Extract provided:
For the second straight season, the Ravens’ playoff fate is up in the air entering the schedule’s final week. While there are plenty of teams around the league who would envy being in such a position (either one a few minutes up or down I-95, for instance), potentially being shut out of the postseason for a second year in a row doesn’t sit well with Baltimore fans. It would be the first time since the 2004-2005 seasons that such a thing occurred, long before the names John Harbaugh and Joe Flacco meant anything in Charm City.
We all know the situation – the Ravens need to beat the Cleveland Browns, and get help from the Chase Daniel-led Kansas City Chiefs to knock the San Diego Chargers out.
Let’s take a look at the stats, notes, and quotes for Ravens vs. Texans, courtesy of Conrad’s Seafood.

Material supplied:
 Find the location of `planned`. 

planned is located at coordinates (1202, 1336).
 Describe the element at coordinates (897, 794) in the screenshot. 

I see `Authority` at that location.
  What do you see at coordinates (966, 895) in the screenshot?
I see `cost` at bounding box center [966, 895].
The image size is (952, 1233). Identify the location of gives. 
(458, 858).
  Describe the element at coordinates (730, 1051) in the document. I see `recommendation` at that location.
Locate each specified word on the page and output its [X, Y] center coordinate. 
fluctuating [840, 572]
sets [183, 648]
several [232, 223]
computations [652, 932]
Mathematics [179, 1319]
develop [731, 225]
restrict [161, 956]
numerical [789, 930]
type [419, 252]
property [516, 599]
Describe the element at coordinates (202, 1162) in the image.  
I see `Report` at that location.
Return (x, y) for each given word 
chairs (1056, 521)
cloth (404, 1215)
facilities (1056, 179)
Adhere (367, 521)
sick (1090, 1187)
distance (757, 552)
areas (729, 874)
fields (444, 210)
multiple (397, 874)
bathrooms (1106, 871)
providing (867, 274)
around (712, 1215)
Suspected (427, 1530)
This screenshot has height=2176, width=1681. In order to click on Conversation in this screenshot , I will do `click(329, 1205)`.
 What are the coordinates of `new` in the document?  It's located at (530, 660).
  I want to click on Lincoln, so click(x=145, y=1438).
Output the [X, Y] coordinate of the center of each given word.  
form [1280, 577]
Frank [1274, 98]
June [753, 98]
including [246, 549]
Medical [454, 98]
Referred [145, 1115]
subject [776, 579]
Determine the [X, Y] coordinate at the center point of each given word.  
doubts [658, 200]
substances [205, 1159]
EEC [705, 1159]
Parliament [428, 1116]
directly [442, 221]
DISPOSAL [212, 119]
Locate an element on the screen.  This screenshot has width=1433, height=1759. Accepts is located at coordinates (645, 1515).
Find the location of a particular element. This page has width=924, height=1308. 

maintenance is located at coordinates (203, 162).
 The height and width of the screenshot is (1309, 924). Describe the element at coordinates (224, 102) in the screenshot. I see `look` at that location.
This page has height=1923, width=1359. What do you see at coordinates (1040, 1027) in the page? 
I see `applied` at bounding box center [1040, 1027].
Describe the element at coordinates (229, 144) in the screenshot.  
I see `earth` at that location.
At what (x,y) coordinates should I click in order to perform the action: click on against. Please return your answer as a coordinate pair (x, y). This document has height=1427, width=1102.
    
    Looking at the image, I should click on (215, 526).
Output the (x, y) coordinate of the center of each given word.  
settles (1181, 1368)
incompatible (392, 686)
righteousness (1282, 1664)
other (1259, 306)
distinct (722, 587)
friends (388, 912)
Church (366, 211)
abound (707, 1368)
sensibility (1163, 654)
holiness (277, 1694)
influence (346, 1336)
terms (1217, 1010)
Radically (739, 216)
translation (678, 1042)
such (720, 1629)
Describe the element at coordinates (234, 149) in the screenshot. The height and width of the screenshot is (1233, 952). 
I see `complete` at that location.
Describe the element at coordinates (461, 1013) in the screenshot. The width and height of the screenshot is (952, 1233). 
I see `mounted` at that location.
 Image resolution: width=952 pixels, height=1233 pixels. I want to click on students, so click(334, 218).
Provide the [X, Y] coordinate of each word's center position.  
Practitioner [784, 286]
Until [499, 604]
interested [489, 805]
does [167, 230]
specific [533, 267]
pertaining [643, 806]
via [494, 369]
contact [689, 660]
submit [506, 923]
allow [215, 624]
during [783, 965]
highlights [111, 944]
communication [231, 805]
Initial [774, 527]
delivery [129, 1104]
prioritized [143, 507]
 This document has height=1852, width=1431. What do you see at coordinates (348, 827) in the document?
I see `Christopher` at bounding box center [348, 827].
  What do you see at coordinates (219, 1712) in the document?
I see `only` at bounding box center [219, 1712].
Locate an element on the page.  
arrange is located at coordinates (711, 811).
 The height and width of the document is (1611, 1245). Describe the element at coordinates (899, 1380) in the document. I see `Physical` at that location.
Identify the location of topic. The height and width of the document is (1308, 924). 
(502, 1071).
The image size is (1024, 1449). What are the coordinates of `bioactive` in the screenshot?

Exercise: Transcribe part of the Ravens playoff passage above, starting at the words "For the second" and stopping after "of Conrad’s Seafood.".

Solution below:
For the second straight season, the Ravens’ playoff fate is up in the air entering the schedule’s final week. While there are plenty of teams around the league who would envy being in such a position (either one a few minutes up or down I-95, for instance), potentially being shut out of the postseason for a second year in a row doesn’t sit well with Baltimore fans. It would be the first time since the 2004-2005 seasons that such a thing occurred, long before the names John Harbaugh and Joe Flacco meant anything in Charm City.
We all know the situation – the Ravens need to beat the Cleveland Browns, and get help from the Chase Daniel-led Kansas City Chiefs to knock the San Diego Chargers out.
Let’s take a look at the stats, notes, and quotes for Ravens vs. Texans, courtesy of Conrad’s Seafood.